Ce sont des rôles qui représentent des personnages d’hommes joués par des femmes, ou des personnages de femmes joués par des hommes. Dans le premier cas, il arrive qu’un auteur ayant à mettre en scène un adolescent, presque un enfant, le fait jouer par une femme pour lui donner plus de grâce et de naturel ; c’est ce que fit Beaumarchais pour le Chérubin du Mariage de Figaro, qui rentre dans l’emploi des ingénuités ; ou bien on fait jouer à une femme un rôle tout spécial d’amoureux passionné, pour sauver ce que certaines situations pourraient présenter d’un peu excessif et d’un peu dangereux à la scène ; c’est ainsi qu’on a pris l’habitude de confier à une femme le rôle de l’Amour dans Psyché, bien que ce rôle ait été établi d’origine par Baron.
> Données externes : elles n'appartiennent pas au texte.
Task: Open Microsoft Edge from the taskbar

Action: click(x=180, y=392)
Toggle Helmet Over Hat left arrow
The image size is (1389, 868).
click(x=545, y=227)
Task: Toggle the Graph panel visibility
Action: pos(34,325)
Enfin, certaines comédiennes se sont montrées si alertes, si vives, si originales sous des habits d’homme, si désireuses d’ailleurs de remplir des rôles masculins, qui se prêtaient merveilleusement à la nature de leur talent, que les auteurs, se prêtant à leur fantaisie, se sont empressés d’écrire pour elles une foule de rôles travestis, qu’elles jouaient dans la perfection. Après Carline, l’actrice étincelante qui pendant tant d’années fit la joie et la gloire de la Comédie-Italienne, la plus fameuse de toutes ces comédiennes est assurément Virginie Déjazet, qui a créé plus de cent rôles de ce genre : Gentil-Bernard, le Capitaine Charlotte, le Vicomte de Létorière, Vert-Vert, En pénitence, Monsieur Garat, les Premières armes de Richelieu, etc.
Pour ce qui concerne les rôles de femmes joués par des hommes, ce fut d’abord une habitude, dans les commencements de notre théâtre et jusqu’à Corneille, de faire représenter par des acteurs les personnages de duègnes et de vieilles femmes. De Léris nous l’apprend, en parlant de la Galerie du Palais, quatrième ouvrage de ce grand poète : « Nous avons l’obligation au grand Corneille, dit-il, d’avoir substitué dans cette pièce le rôle de suivante à celui de nourrice, qui était dans la vieille comédie, et que des hommes habillés en femmes, et sous le masque, représentaient ordinairement. »
Chose singulière, c’est Molière qui ramena pour un temps cet usage, que l’on considérerait certainement avec quelque répugnance aujourd’hui. Molière écrivit pour Hubert, un des bons comédiens de sa troupe, la plupart des rôles de duègnes et de caractères qui sont dans ses comédies, et dans lesquels, dit-on, celui-ci excellait : Madame Jourdain du Bourgeois gentilhomme, la feinte Gasconne de Pourceaugnac, Madame de Sottenville de George Dandin, Philaminte des Femmes savantes. Après la mort de Molière, ces rôles devinrent l’apanage de Mlle Beauval, et l’usage du travestissement se perdit de nouveau. Mais à l’Opéra on vit, pendant un demi-siècle encore, les rôles de vieilles femmes, de furies, etc., représentés par des hommes.
Aujourd’hui, dans le répertoire moderne, on ne travestit plus guère un homme que lorsqu’on veut obtenir un effet grotesque et ridicule. Encore n’emploie-t-on ce moyen qu’avec la plus grande discrétion, le raffinement de notre goût le supportant malaisément.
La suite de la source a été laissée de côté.